- Developers: AccuRev, Inc.
- Initial release: May 18, 1999; 26 years ago
- Final release: 7.3 / March 2019; 6 years ago
- Operating system: Microsoft Windows, Linux, Mac OS X, HP-UX, Solaris, IBM AIX
- Available in: English and Japanese
- Type: Revision control
- License: Proprietary
- Website: www.microfocus.com/products/change-management/accurev/

= AccuRev SCM =

AccuRev is a software configuration management application developed by AccuRev, Inc. and was first released in 1999. In December 2013 AccuRev was acquired by Micro Focus.

==Overview==
AccuRev is a centralized version control system which uses a client–server model. Communication is performed via TCP/IP using a proprietary protocol. Servers function as team servers, continuous integration servers, or build servers. AccuRev is built around a stream-based architecture in which streams form a hierarchical structure of code changes where parent streams pass on certain properties to child streams. Developers make changes using command line functions, the Java GUI, the web interface, or one of the IDE plug-ins (Eclipse, Visual Studio, IntelliJ IDEA).

==Characteristics==
- Streams and parallel development
AccuRev captures and controls the relationships between code bases in parallel efforts using a stream-based architecture. This allows teams to safely store work and test it before sharing it with others, code is automatically merged or "inherited" between streams and teams once code changes are shared.

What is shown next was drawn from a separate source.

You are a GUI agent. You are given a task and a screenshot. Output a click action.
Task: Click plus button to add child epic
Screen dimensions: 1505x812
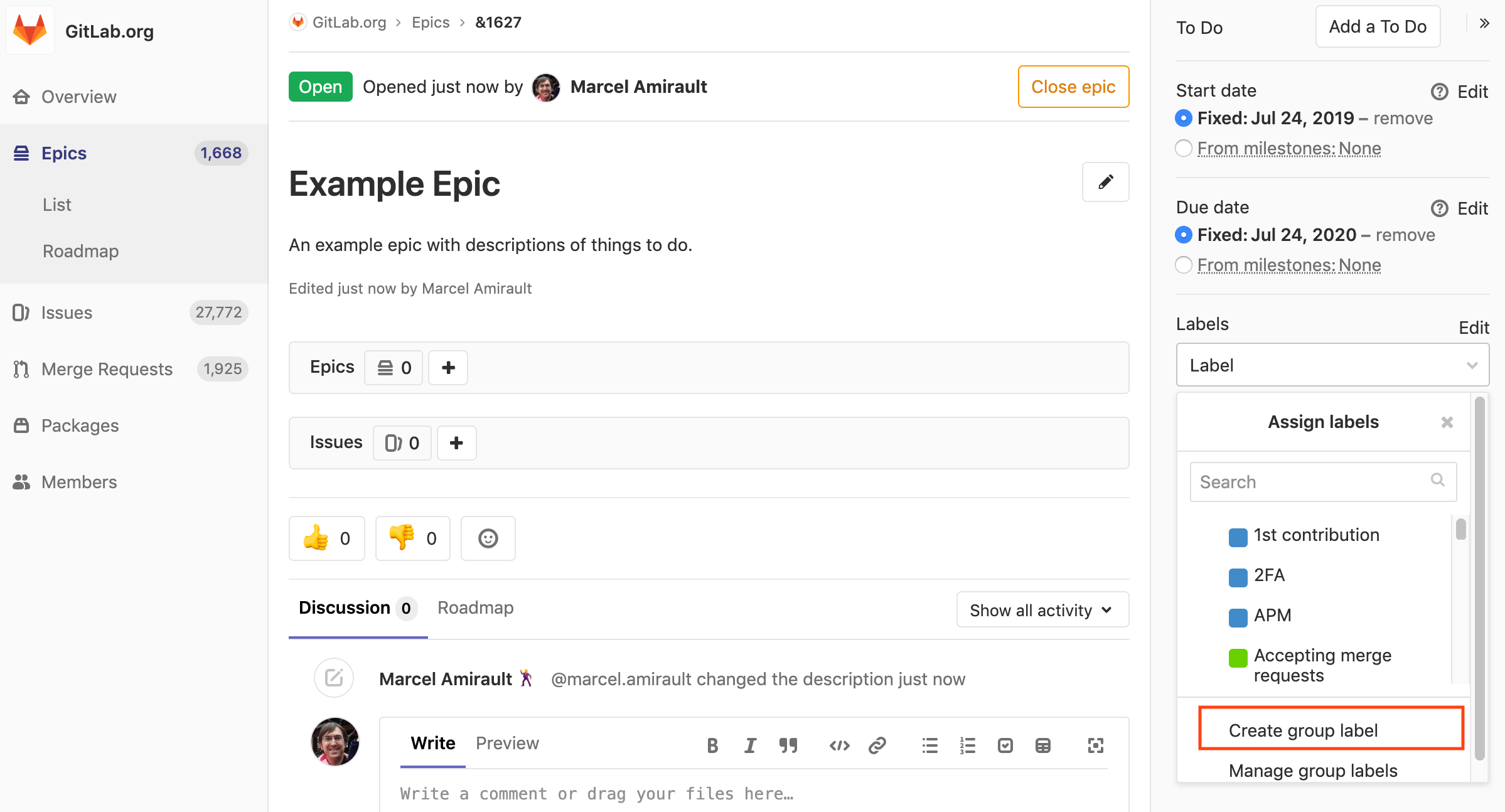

- Private developer history
AccuRev has a two step check-in process. Users can check-in code privately to their workspace before sharing it with the rest of the group.

- Change packages
AccuRev integrates with various ITS and project management tools. History from check-ins and promotions are tied to issues. Most SCM functions can be done on the issue level instead of by file and directory.

- Distributed development
AccuRev enables remote stream structures and replication for distributed teams. Replica servers function as a local cache with all write operations happening after.

- Automated merging
Streams in AccuRev automatically share and merge code with each other. This is a main distinction between streams and branches.